One of our critical assumptions for one-sample and two-sample t-tests is that the distribution of the sample means is normal. We have learned that if the distribution of our sample is **normal** we are guaranteed that the distribution of our sample **means** will be normal. Additionally, we have learned that the Central Limit Theorem tells us that if our sample size is big enough, the distribution of our sample means will be normal even if the distribution of our sample (or the population from which we drew this sample) is non-normal. However, it is often the case in ecology that our samples are very non-normal and the Central Limit Theorem does not apply. This may be because the data are strongly skewed or because there are outliers in the data. In this lab you will learn how to deal with non-normal data and data with extreme outliers.

We first have to check whether our data are normal using the following qualitative and quantitative methods.

**Histogram:**If the histogram is not “bell-shaped” this is your first indication that your data may be non-normal.**QQplot:**If all data do not stay within the confidence band your data may be non-normal.**Shapiro-Wilk Test:**A quantitative test that tells you whether your data are normal or not. \(H_0\): Data are normal, \(H_A\): Data are non-normal. If p < 0.05, reject your \(H_0\) and conclude that the data are not normal; if p > 0.05, “conclude” that your data are normal. Remember not to count on the results from this test alone, and always to visually examine a QQplot or histogram.

**Checking normality with residuals**

This allows us to check normality of more complicated relationships rather than just checking one variable at a time.

Outliers can drastically influence the results of t-tests and other parametric tests. It is always import to identify outliers before you begin your analysis. While there are formal methods for determining what constitutes an outlier, a simple method is to make a boxplot of your data. A boxplot will identify any points that do not lie within a given range above or below the median of your data. This range can vary depending on how you build your boxplots, but typically the width of the boxplots is related to the first and third quartiles of your data. In R, the default range is 1.5 times the distance between first and third quartiles.

While sometimes outliers can be erroneous values (i.e. you measured something incorrectly) they often tell you something important about the population you are measuring. Therefore, **you cannot drop an outlier from your analysis** **without having good reason to do so.** Good reasons could include measurement error or an underlying difference between that individual and the rest of the population. Dropping an outlier because it makes your life and the analysis easier is not a good reason…though we all wish it was. However, it is good practice to run your analysis with and without your outlier to determine if/how the outlier changes your results.

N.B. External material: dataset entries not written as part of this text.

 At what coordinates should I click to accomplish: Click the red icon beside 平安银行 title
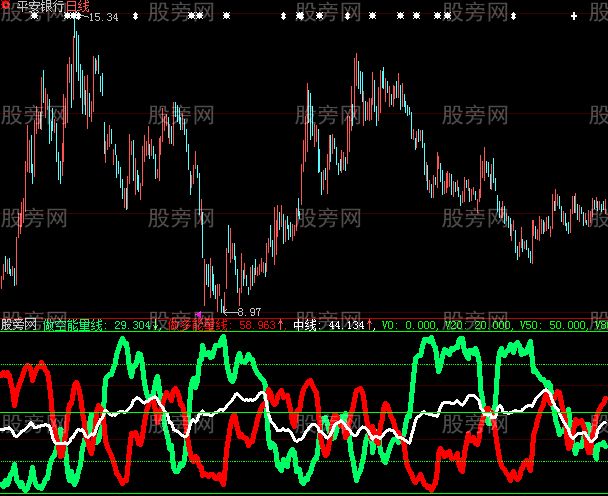coord(5,5)
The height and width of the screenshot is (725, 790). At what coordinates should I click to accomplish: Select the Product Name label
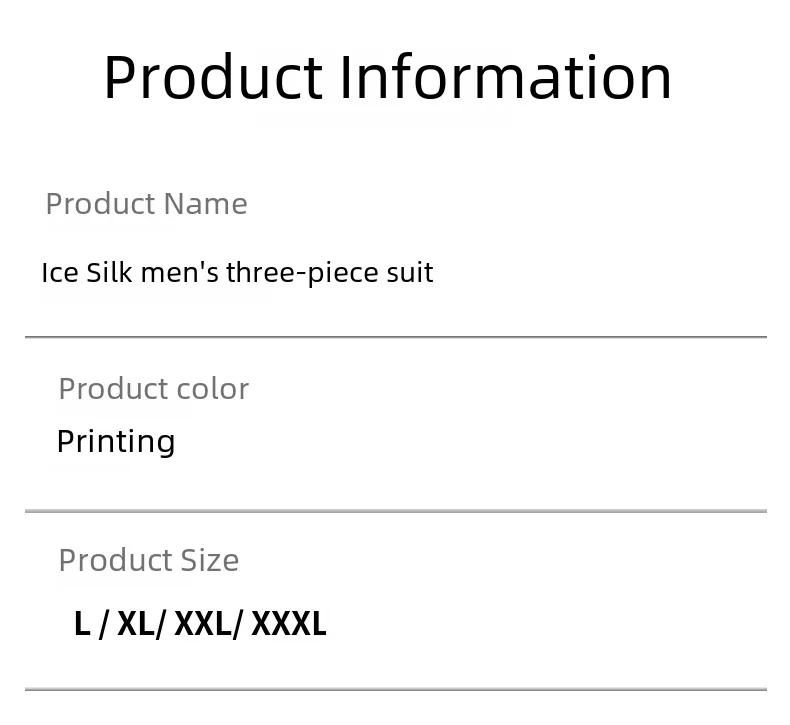click(146, 204)
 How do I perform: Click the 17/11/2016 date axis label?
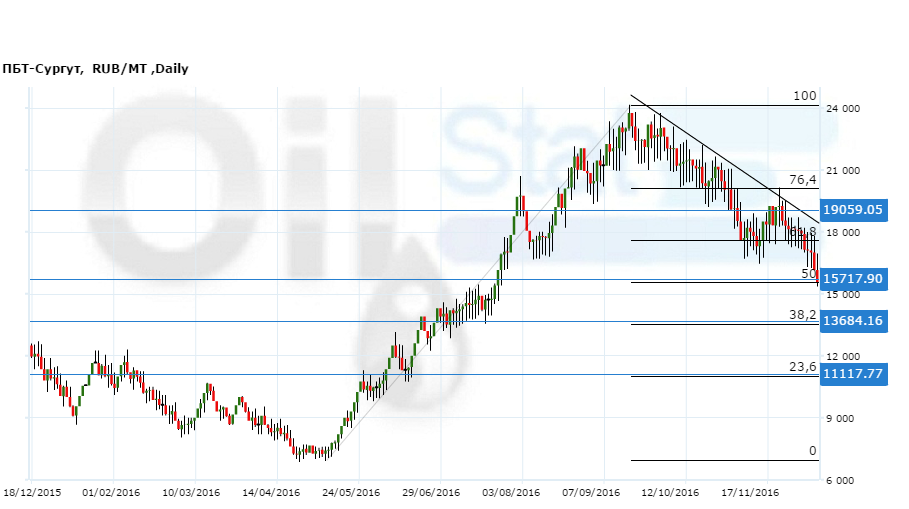[x=750, y=493]
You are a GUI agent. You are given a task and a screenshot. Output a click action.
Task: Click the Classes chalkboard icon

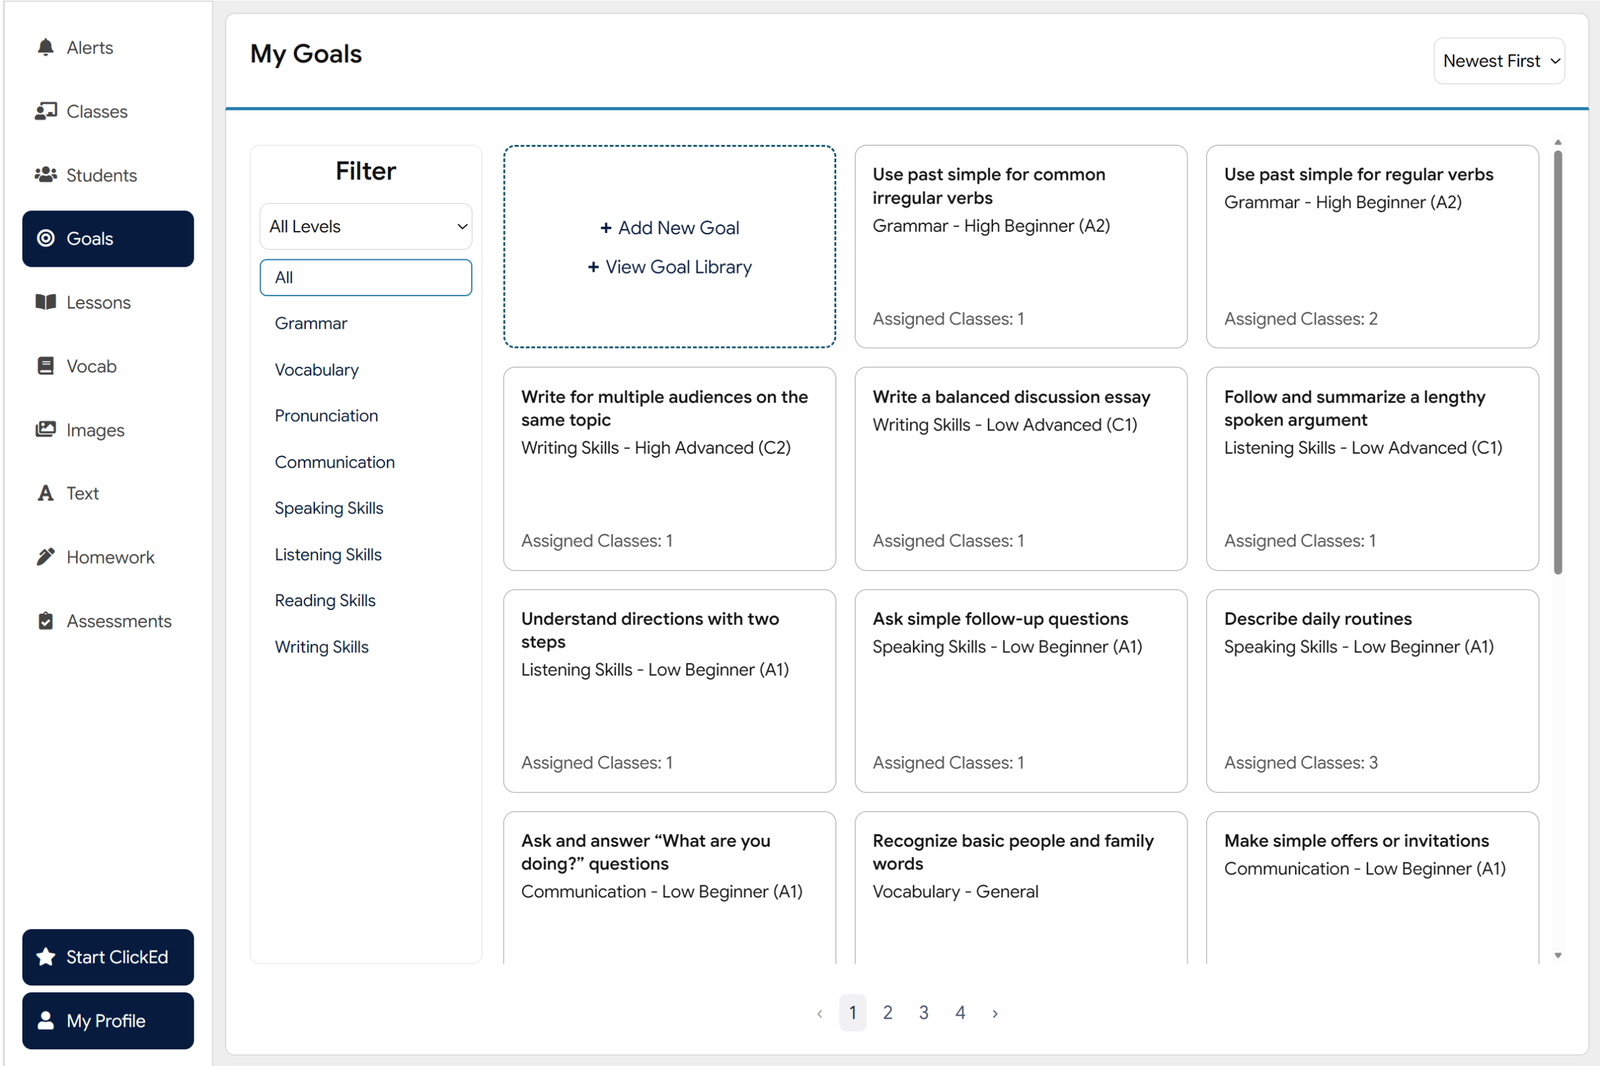tap(45, 111)
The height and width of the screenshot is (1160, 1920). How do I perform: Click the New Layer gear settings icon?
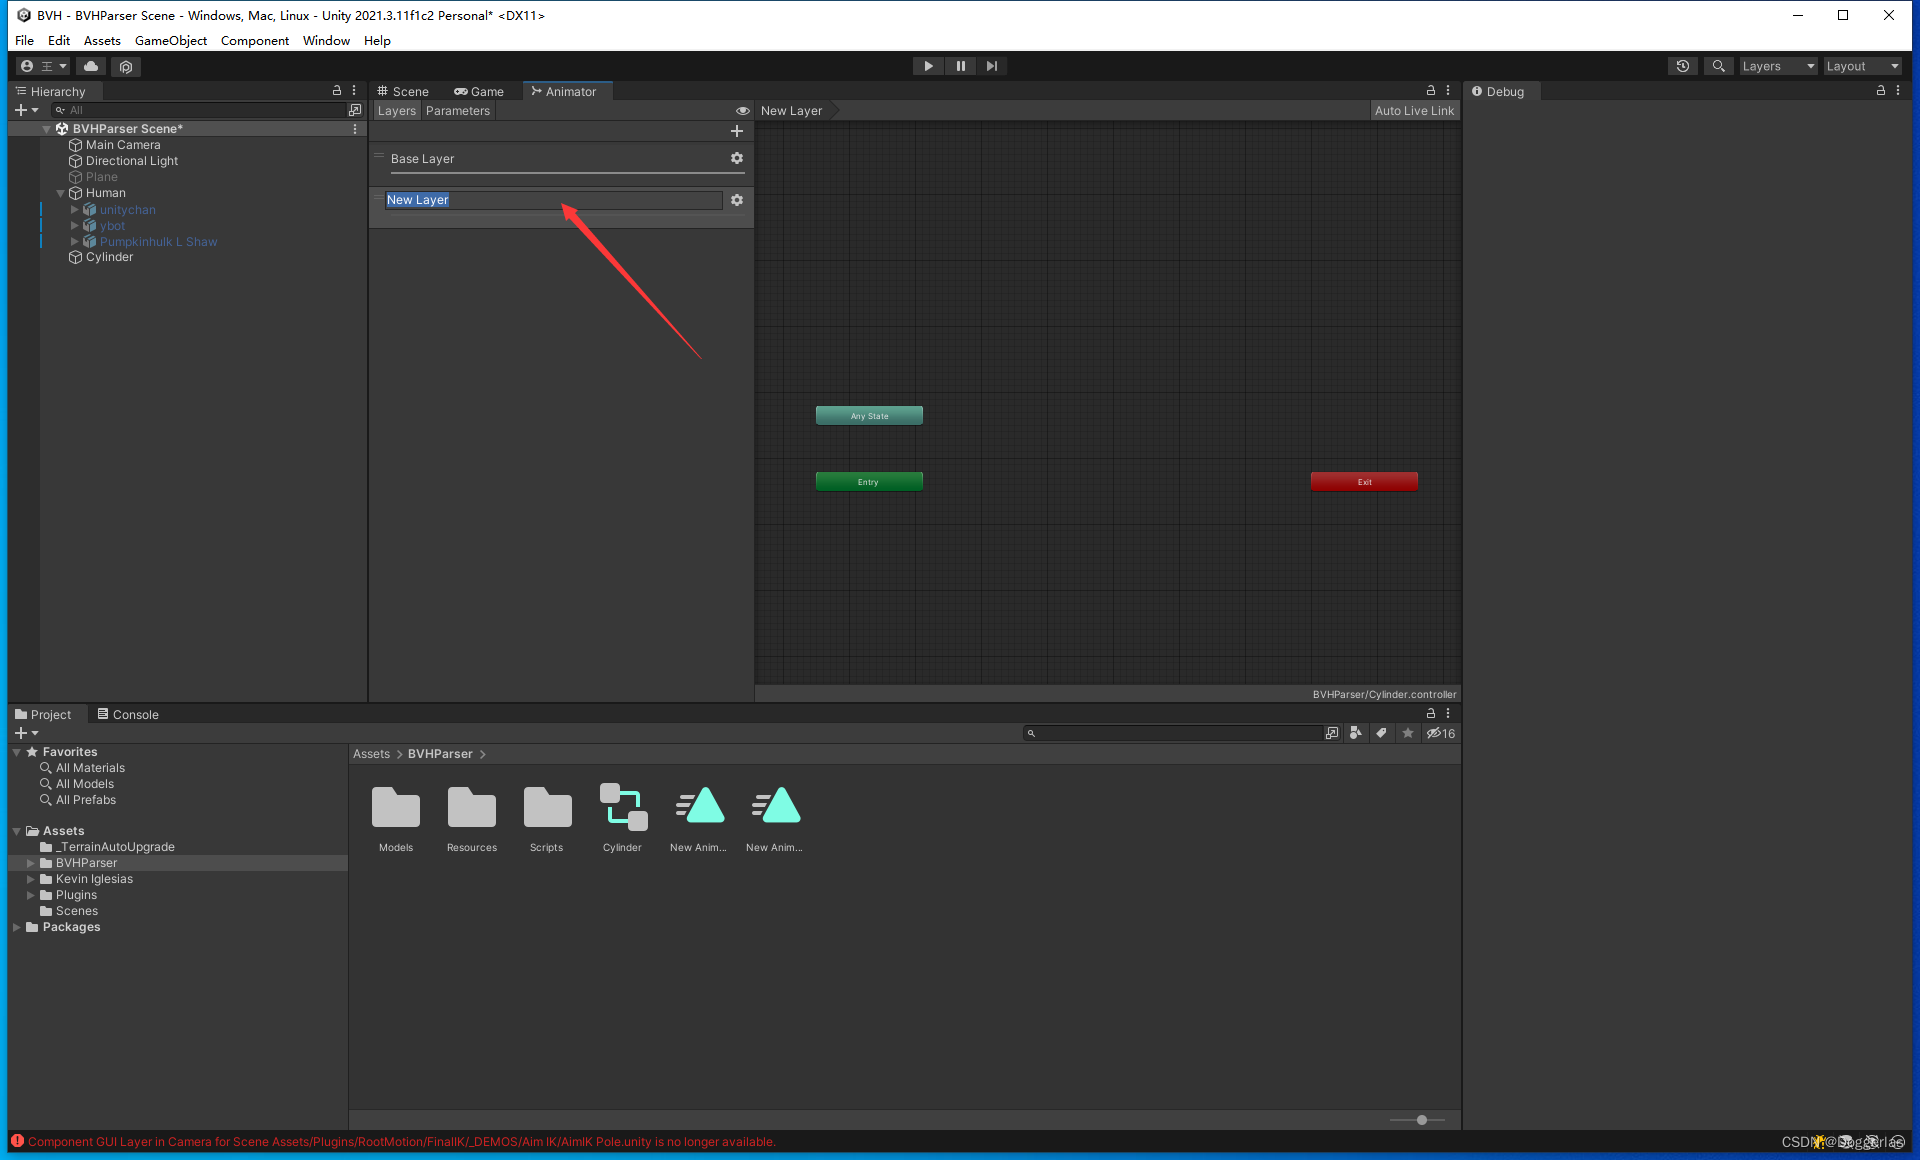point(736,200)
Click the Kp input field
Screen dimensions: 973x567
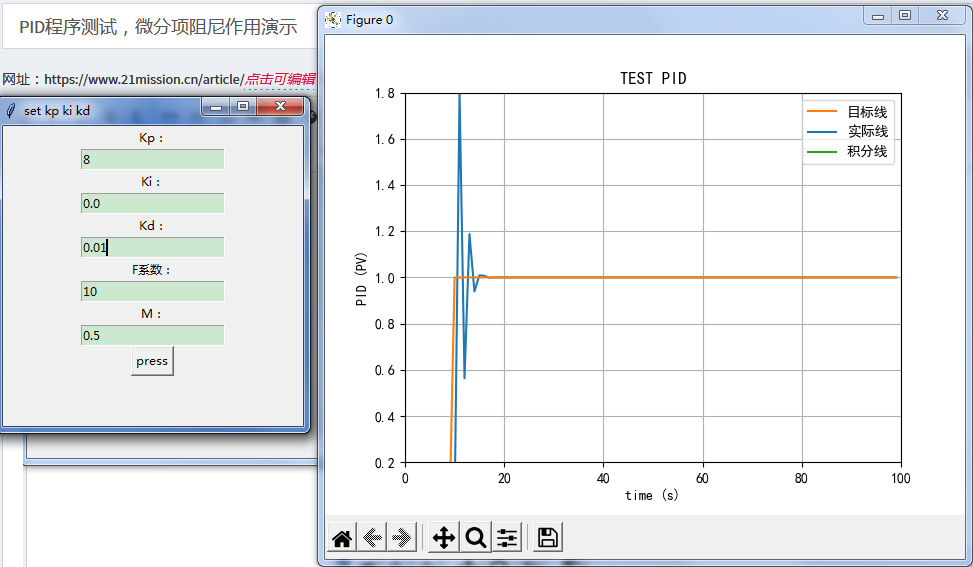(x=152, y=160)
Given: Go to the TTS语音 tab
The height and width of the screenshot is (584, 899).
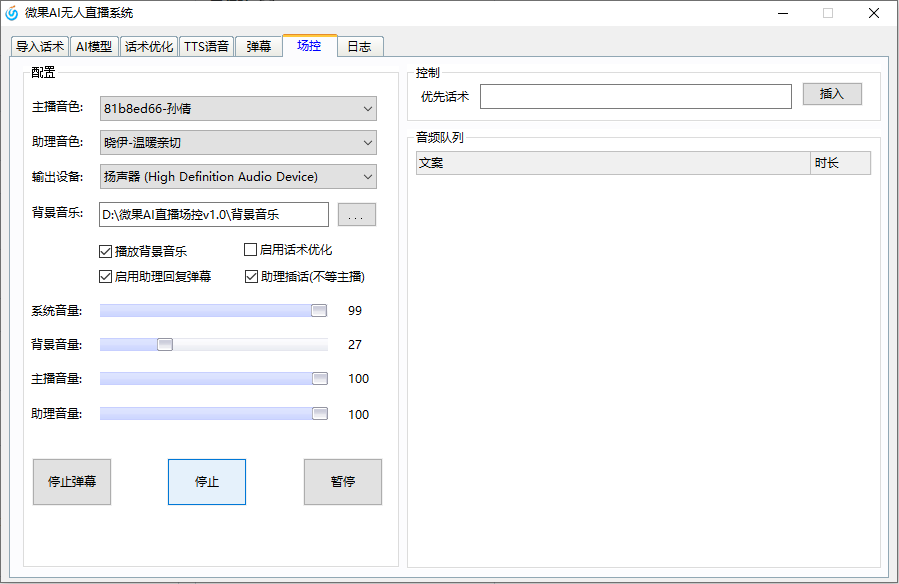Looking at the screenshot, I should click(206, 47).
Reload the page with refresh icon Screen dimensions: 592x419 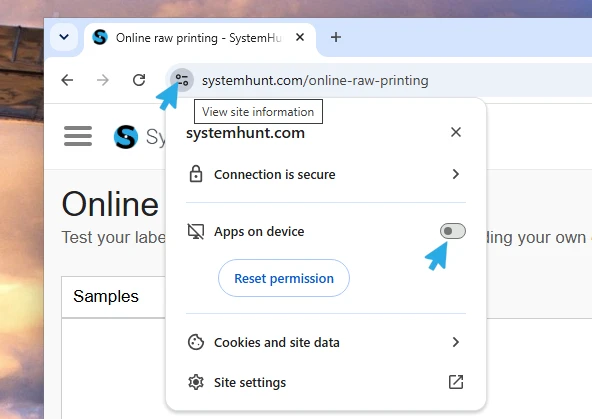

When you **transform** your data you apply some function (often non-linear) to your data. Wait… why the heck can you do this? If you think about it, the scale that we use to measure things is completely arbitrary (think about Celsius vs Fahrenheit). We could just as easily measure things in a base 2 system and there would, in principal, be nothing wrong with that. If this helps, you can imagine that by transforming your data you are moving to an alien world where they measure everything on a different scale (e.g. on a log scale). Here are some of the reasons why we transform our data:

- To make the data more normal
- To make our variances more similar between groups
- To reduce the influence of outliers
- To make our data linear (we will see this in linear regression)

Here are some common transformations and the scenarios in which you may use them. The variable Y represents your original data and Y’ represents your transformed data.

- Consider
**log transformation:**\(Y' = \ln (Y)\) if…- The measurements are ratios or products of variables
- The frequency distribution is right skewed
- The group having the larger mean also has the higher standard deviation
- The data span several orders of magnitude
- Note: If you have 0’s in your data, you can do \(Y' = \log{(Y + 1)}\)
- In R, you can use the expression log(Y) to transform the data Y (remember that log(Y) gives the natural logarithm of Y)

- Consider
**Square-root transformation:**\(Y' = \sqrt{Y}\) if…- The measurements are count data
- The frequency distribution is right skewed
- Note: if you have negative numbers, you can’t take the square root. You should add a constant to each number to make them all positive.
- In R, you can use the expression sqrt(Y) to transform the data Y

**Square transformations and antilog transformations:**\(Y' = Y^2\) and \(Y' = \exp Y\)- Use when your data are left skewed
- In R, you can use the expression Y^2 or exp(Y) to square transform or antilog transform the data Y, respectively.

**Arcsine transformation:**\(Y' = \arcsin \sqrt Y\)- Useful when your data are proportions
- Note: Make sure your proportion data is represented as decimals (i.e. divide by 100)
- In R, you can use the expression asin(sqrt(Y)) to square-root arcsine transform the proportion data Y

Transformations are not magic. After you have transformed your data **you** **must retest all of your assumptions.** Moreover, transforming your data inherently changes your null hypothesis. For example, if I log transformed my number of flowers variable and then tested whether the means were different between the edge and the interior of a habitat patch, my \(H_0\) becomes that there is no difference in the **log-mean.**

**Any conclusions you make about your data have to be in terms of the transformation.** For example, you would conclude that the log number of flowers on the edge was significantly more than the log number of flowers in the interior.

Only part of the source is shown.